Un vétéran s’apprête à fumer un joint pour faire changer la politique du Département des Anciens Combattants des États-Unis sur la marijuana médicale.
Au printemps dernier, je me suis rendu près du Capitole des États-Unis en compagnie de six vétérans. Sous une statue d’Ulysses S. Grant, 100 membres de l’organisation Americans for Safe Access se sont réunis le temps d’une journée de lobbying – leur objectif était de faire changer la loi fédérale concernant la marijuana médicale. Mais au lieu d’attendre sagement dans les bureaux du Congrès, les vétérans avaient prévu une toute autre manière d’exprimer leur mécontentement : ils s’apprêtaient à fumer un joint devant le QG du Département des Anciens Combattants des États-Unis.
Cette petite manifestation avait vocation à rester modeste, mais riche en symbolisme.
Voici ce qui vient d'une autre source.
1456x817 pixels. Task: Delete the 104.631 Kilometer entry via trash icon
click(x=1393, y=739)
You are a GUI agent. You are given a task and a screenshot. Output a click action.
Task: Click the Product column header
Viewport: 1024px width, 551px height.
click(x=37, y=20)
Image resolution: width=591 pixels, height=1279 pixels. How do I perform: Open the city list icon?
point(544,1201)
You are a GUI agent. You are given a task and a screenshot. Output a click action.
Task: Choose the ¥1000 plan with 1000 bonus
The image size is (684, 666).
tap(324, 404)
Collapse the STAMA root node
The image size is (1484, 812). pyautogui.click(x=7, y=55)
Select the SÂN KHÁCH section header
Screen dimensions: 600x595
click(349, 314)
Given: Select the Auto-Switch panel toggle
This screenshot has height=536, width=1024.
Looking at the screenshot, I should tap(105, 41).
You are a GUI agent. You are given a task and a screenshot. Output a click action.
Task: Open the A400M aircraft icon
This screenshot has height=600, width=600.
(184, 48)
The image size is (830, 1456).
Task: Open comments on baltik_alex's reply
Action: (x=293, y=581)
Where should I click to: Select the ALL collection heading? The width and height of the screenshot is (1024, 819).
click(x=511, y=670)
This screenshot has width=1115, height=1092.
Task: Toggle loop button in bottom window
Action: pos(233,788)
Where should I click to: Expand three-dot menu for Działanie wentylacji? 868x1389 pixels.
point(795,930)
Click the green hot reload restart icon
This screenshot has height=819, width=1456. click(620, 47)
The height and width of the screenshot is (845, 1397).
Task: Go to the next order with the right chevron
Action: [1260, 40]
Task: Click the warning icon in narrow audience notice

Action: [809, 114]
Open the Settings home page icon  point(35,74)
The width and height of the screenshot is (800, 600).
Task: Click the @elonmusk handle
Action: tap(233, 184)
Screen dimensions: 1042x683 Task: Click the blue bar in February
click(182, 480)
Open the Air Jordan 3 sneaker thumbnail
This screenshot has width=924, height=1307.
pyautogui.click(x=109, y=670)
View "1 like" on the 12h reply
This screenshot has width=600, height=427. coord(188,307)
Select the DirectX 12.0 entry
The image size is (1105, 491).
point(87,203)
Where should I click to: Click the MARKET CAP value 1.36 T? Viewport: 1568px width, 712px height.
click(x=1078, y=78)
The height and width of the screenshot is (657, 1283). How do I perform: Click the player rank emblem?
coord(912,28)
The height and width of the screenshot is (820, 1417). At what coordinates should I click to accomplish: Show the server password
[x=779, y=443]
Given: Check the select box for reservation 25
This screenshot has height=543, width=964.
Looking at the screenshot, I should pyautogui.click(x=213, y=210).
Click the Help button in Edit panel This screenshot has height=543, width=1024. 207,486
Près d’un cinquième des hommes et femmes militaires qui ont servi durant les guerres post 11-Septembre souffrent du trouble de stress post-traumatique (ou TSPT). Les vétérans que j’ai rencontrés estiment que la weed est un excellent traitement contre le TSPT – du moins, ils le jugent bien plus efficace que le mélange d’opiacés, de benzodiazépines et d’antidépresseurs préconisé par le Département des Anciens Combattants.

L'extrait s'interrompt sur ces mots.